Doy por sentado que la libertad es lo que hacemos con lo que nos hacen, Sartre dixit, y viéndola a Cristina moverse el martes, el día de la confirmación de la condena a seis años de cárcel e inhabilitación perpetua, vi a la mujer más libre que se me pueda ocurrir. A la más obstinada, la más terca, las más enloquecedora para pelucas. Y es obvio que ella, que dice no ser feminista y se encomienda a la virgen, lo hace todo en serio. El día de su primer alegato, en 2019, le gritó enfurecida al tribunal del Liverpool “Me quieren presa o muerta. ¡No me importa, no me importa!”. ¿Y ahora hay gente que cree que meter motosierra es rebelde? Meter el cuerpo es rebelde. Y meterlo contra los dueños de todo, no contra adultos mayores que protestan con bastón.
La condena a Cristina es el clímax de lo que trajo el macrismo a este país. Pobres los que son tan jóvenes que no tuvieron la dicha de vivir esos años, en los que muchos que no habíamos sido criados en casas peronistas entendimos qué maravilla encierra la felicidad del pueblo, porque ustedes saben que no se puede ser feliz en soledad. No lo sabíamos. Nunca habíamos vivido bajo ningún otro gobierno que tuviera políticas de justicia social y de derechos humanos. Y de género, algo clave porque hoy en esta región no existe ningún proyecto emancipatorio que no incluya a los feminismos populares. Ni en Bolivia ni en Brasil ni en Colombia ni en Honduras ni en ninguna parte. Hay estúpidos del campo popular que siguen diciendo que eso es el globalismo de Soros. No, bobos, es el peronismo de Perón y de Evita, que vivieron en una época en la que la noción de género no existía pero hicieron efectiva la realidad que daba a las mujeres por primera vez derechos esenciales como el voto o la jerarquización laboral.

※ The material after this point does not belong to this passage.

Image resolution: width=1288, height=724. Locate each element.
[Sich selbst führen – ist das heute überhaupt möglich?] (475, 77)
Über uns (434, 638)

Esos jóvenes sí conocieron el macrismo, y acaso crean que la política incluye espiar gente, armar causas judiciales para meter presos a opositores, violar todas las garantías constitucionales y jurídicas de acusados que se convertían rápidamente en procesados y eran detenidos por las dudas, según el “derecho creativo” de Bonadio y de todos los jueces federales que apestan. Muchos de los que sí vivieron esos años y compraron mentiras que les confirmaran sus prejuicios, los que poco a poco dejaron de prestarle atención a la verdad y la mentira, porque lo único que querían escuchar, como catatónicos, era que Cristina era una chorra, combinando odio de clase, racismo y avaricia, empezaron a ser más, porque en este país hay un solo sector que impone hegemónicamente su narrativa. Y es la mafia.

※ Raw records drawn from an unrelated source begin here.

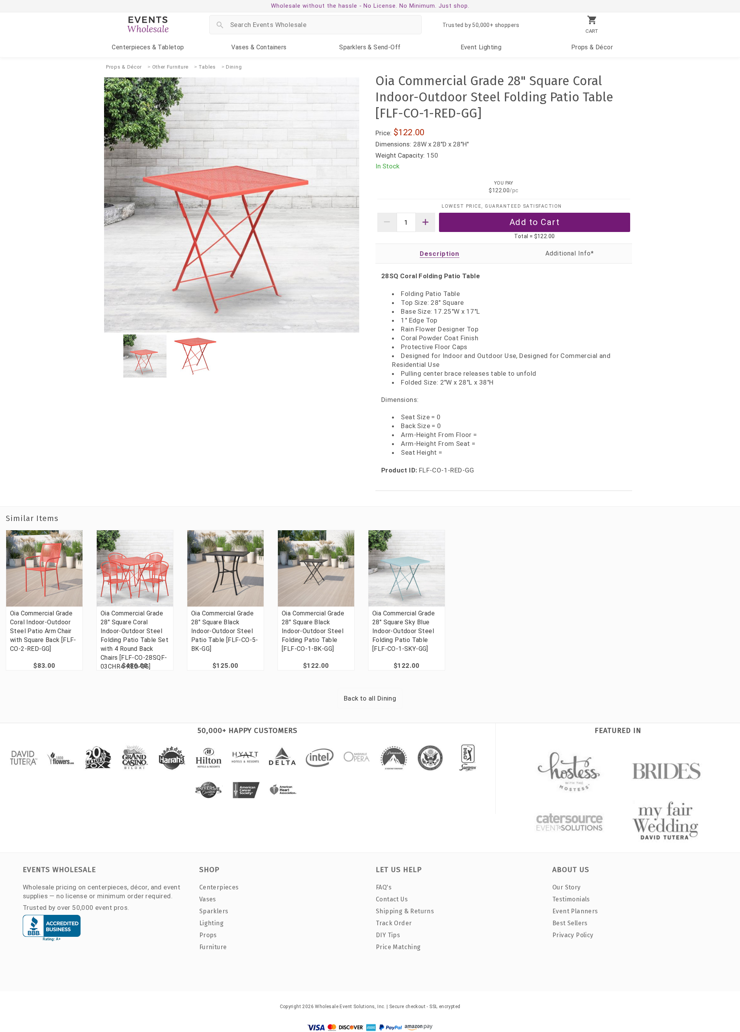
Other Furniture (170, 67)
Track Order (394, 923)
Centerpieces (148, 47)
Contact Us (392, 899)
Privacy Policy (573, 935)
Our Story (566, 887)
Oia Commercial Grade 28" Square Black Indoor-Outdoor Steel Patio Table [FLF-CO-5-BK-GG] (224, 631)
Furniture (213, 947)
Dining (234, 67)
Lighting (481, 47)
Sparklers (369, 47)
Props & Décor (124, 67)
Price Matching (398, 947)
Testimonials (571, 899)
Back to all (370, 698)
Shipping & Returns (405, 911)
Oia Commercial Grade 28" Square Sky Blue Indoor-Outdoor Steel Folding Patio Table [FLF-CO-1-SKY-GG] (403, 631)
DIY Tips (388, 935)
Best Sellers (570, 923)
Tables (206, 67)
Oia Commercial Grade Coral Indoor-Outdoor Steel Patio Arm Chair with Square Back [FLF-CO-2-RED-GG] (43, 631)
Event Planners (575, 911)
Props (592, 47)
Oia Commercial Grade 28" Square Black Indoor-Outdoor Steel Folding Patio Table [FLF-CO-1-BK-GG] (313, 631)
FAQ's (384, 887)
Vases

No es un buen tiempo este. La resistencia a Cristina nunca se localizó solamente en el enemigo. Y digo enemigo porque nos han declarado la guerra, a todos, a los niños, a los ancianos, a los enfermos, a los trabajadores, y ya no se aguanta este circo intergaláctico de imbéciles que adoran ser casta mientras siguen con el biribiri pistarini.

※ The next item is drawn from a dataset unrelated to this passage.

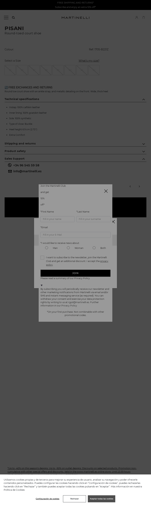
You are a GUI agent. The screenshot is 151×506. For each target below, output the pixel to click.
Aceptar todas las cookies (101, 499)
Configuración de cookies (47, 499)
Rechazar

¿Qué haremos con lo que nos hacen? No nos interpela una situación adversa cualquiera, sino un contexto límite en el que podemos perderlo todo. Este país no resistiría más tiempo de sombras y locura como la que envenena nuestras vidas.
La condena a Cristina no puede escandalizar solamente a los que se identifican o se sienten representados por ella. De ser así estamos perdidos. Si todo el espectro político, por conveniencia o miserabilidad, no ve en esta condena su propia correa en el cuello, no podemos esperar nada de nadie de los que están en la cancha. Tanto Milei como Macri, el martes, usaron X para asegurar que “las instituciones funcionan”. No, no funcionan. Las que quedan no son ni siquiera instituciones. Son nidos de ratas.
A Cristina la quieren fuera de juego adentro y afuera, a la izquierda y a la derecha. Siempre fue así. Es su marca de agua. Y ahí anda, sin abandonar hasta ahora, pese a las grandes adversidades que la acompañan, sus banderas de toda la vida.